## Extracted records

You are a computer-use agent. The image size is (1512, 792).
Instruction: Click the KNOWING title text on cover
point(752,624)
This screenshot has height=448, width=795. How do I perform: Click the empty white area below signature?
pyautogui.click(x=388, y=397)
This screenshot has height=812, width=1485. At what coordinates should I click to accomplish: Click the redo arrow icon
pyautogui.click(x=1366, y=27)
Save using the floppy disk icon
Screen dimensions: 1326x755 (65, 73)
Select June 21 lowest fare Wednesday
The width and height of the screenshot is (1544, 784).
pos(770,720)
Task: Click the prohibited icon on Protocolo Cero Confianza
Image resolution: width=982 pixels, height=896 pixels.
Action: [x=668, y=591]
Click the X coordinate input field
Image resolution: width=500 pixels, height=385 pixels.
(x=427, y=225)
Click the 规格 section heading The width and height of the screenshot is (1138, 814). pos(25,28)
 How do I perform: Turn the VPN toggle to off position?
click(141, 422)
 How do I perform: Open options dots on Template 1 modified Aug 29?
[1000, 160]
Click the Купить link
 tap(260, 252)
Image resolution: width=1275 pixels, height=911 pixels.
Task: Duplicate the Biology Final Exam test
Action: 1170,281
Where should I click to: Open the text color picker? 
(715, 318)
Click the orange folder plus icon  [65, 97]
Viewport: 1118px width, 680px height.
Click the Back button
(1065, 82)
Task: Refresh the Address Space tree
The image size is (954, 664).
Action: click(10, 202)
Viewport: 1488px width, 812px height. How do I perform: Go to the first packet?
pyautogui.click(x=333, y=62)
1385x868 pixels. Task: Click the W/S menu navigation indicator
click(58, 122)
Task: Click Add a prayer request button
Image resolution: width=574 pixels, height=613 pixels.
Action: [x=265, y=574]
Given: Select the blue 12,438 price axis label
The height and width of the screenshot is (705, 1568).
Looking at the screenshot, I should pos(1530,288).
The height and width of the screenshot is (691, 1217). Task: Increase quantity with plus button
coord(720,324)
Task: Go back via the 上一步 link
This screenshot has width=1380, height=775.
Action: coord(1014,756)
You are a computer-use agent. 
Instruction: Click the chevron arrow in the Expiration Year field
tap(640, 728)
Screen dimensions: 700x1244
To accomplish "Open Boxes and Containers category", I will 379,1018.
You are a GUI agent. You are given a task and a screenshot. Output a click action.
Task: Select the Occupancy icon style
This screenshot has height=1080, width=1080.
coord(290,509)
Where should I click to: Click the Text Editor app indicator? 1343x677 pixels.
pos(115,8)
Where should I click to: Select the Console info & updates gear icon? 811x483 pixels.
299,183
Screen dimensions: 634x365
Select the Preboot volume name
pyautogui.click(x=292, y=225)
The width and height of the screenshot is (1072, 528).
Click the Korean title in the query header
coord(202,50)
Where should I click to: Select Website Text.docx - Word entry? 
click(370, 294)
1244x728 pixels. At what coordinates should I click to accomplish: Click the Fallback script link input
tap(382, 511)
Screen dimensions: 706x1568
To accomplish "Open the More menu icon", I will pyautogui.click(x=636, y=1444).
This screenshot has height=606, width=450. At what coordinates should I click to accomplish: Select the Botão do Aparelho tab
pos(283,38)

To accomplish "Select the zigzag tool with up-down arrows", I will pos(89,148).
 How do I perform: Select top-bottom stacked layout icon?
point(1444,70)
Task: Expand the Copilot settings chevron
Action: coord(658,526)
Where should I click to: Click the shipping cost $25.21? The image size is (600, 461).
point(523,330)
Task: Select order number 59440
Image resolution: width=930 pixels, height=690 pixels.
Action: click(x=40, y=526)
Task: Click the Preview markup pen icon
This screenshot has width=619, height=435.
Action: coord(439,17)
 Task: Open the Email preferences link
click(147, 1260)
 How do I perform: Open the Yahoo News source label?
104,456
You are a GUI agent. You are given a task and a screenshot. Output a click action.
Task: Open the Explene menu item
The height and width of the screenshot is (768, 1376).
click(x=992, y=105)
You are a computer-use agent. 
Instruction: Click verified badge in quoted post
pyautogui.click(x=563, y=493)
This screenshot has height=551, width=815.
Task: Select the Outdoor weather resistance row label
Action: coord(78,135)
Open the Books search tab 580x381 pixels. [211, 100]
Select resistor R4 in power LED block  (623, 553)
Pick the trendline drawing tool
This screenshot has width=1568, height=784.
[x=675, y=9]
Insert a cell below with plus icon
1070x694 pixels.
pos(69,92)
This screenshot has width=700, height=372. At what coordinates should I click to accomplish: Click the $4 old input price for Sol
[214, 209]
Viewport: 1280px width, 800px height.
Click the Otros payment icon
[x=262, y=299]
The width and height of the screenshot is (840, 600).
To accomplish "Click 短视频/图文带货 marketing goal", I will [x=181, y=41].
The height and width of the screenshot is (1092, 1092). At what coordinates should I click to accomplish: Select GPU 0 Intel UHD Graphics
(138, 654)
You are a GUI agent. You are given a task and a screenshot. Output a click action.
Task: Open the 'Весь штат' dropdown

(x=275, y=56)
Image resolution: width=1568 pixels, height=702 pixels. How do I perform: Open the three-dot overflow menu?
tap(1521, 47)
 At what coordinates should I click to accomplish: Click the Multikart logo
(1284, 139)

## Work instruction
Each record above needs to be written out exactly, with nothing left out.

## Task solution
You are a computer-use agent. The image size is (1512, 792).
Instruction: Click the KNOWING title text on cover
point(752,624)
This screenshot has height=448, width=795. How do I perform: Click the empty white area below signature?
pyautogui.click(x=388, y=397)
This screenshot has height=812, width=1485. At what coordinates should I click to accomplish: Click the redo arrow icon
pyautogui.click(x=1366, y=27)
Save using the floppy disk icon
Screen dimensions: 1326x755 (65, 73)
Select June 21 lowest fare Wednesday
The width and height of the screenshot is (1544, 784).
pos(770,720)
Task: Click the prohibited icon on Protocolo Cero Confianza
Image resolution: width=982 pixels, height=896 pixels.
Action: [x=668, y=591]
Click the X coordinate input field
Image resolution: width=500 pixels, height=385 pixels.
(x=427, y=225)
Click the 规格 section heading The width and height of the screenshot is (1138, 814). pos(25,28)
 How do I perform: Turn the VPN toggle to off position?
click(141, 422)
 How do I perform: Open options dots on Template 1 modified Aug 29?
[1000, 160]
Click the Купить link
 tap(260, 252)
Image resolution: width=1275 pixels, height=911 pixels.
Task: Duplicate the Biology Final Exam test
Action: 1170,281
Where should I click to: Open the text color picker? 
(715, 318)
Click the orange folder plus icon  [65, 97]
Viewport: 1118px width, 680px height.
Click the Back button
(1065, 82)
Task: Refresh the Address Space tree
The image size is (954, 664).
Action: click(10, 202)
Viewport: 1488px width, 812px height. How do I perform: Go to the first packet?
pyautogui.click(x=333, y=62)
1385x868 pixels. Task: Click the W/S menu navigation indicator
click(58, 122)
Task: Click Add a prayer request button
Image resolution: width=574 pixels, height=613 pixels.
Action: [x=265, y=574]
Given: Select the blue 12,438 price axis label
The height and width of the screenshot is (705, 1568).
Looking at the screenshot, I should pos(1530,288).
The height and width of the screenshot is (691, 1217). Task: Increase quantity with plus button
coord(720,324)
Task: Go back via the 上一步 link
This screenshot has width=1380, height=775.
Action: coord(1014,756)
You are a computer-use agent. 
Instruction: Click the chevron arrow in the Expiration Year field
tap(640, 728)
Screen dimensions: 700x1244
To accomplish "Open Boxes and Containers category", I will 379,1018.
You are a GUI agent. You are given a task and a screenshot. Output a click action.
Task: Select the Occupancy icon style
This screenshot has height=1080, width=1080.
coord(290,509)
Where should I click to: Click the Text Editor app indicator? 1343x677 pixels.
pos(115,8)
Where should I click to: Select the Console info & updates gear icon? 811x483 pixels.
299,183
Screen dimensions: 634x365
Select the Preboot volume name
pyautogui.click(x=292, y=225)
The width and height of the screenshot is (1072, 528).
Click the Korean title in the query header
coord(202,50)
Where should I click to: Select Website Text.docx - Word entry? 
click(370, 294)
1244x728 pixels. At what coordinates should I click to accomplish: Click the Fallback script link input
tap(382, 511)
Screen dimensions: 706x1568
To accomplish "Open the More menu icon", I will pyautogui.click(x=636, y=1444).
This screenshot has height=606, width=450. At what coordinates should I click to accomplish: Select the Botão do Aparelho tab
pos(283,38)

To accomplish "Select the zigzag tool with up-down arrows", I will pos(89,148).
 How do I perform: Select top-bottom stacked layout icon?
point(1444,70)
Task: Expand the Copilot settings chevron
Action: coord(658,526)
Where should I click to: Click the shipping cost $25.21? The image size is (600, 461).
point(523,330)
Task: Select order number 59440
Image resolution: width=930 pixels, height=690 pixels.
Action: click(x=40, y=526)
Task: Click the Preview markup pen icon
This screenshot has width=619, height=435.
Action: coord(439,17)
 Task: Open the Email preferences link
click(147, 1260)
 How do I perform: Open the Yahoo News source label?
104,456
You are a GUI agent. You are given a task and a screenshot. Output a click action.
Task: Open the Explene menu item
The height and width of the screenshot is (768, 1376).
click(x=992, y=105)
You are a computer-use agent. 
Instruction: Click verified badge in quoted post
pyautogui.click(x=563, y=493)
This screenshot has height=551, width=815.
Task: Select the Outdoor weather resistance row label
Action: coord(78,135)
Open the Books search tab 580x381 pixels. [211, 100]
Select resistor R4 in power LED block  (623, 553)
Pick the trendline drawing tool
This screenshot has width=1568, height=784.
[x=675, y=9]
Insert a cell below with plus icon
1070x694 pixels.
pos(69,92)
This screenshot has width=700, height=372. At what coordinates should I click to accomplish: Click the $4 old input price for Sol
[214, 209]
Viewport: 1280px width, 800px height.
Click the Otros payment icon
[x=262, y=299]
The width and height of the screenshot is (840, 600).
To accomplish "Click 短视频/图文带货 marketing goal", I will [x=181, y=41].
The height and width of the screenshot is (1092, 1092). At what coordinates should I click to accomplish: Select GPU 0 Intel UHD Graphics
(138, 654)
You are a GUI agent. You are given a task and a screenshot. Output a click action.
Task: Open the 'Весь штат' dropdown

(x=275, y=56)
Image resolution: width=1568 pixels, height=702 pixels. How do I perform: Open the three-dot overflow menu?
tap(1521, 47)
 At what coordinates should I click to accomplish: Click the Multikart logo
(1284, 139)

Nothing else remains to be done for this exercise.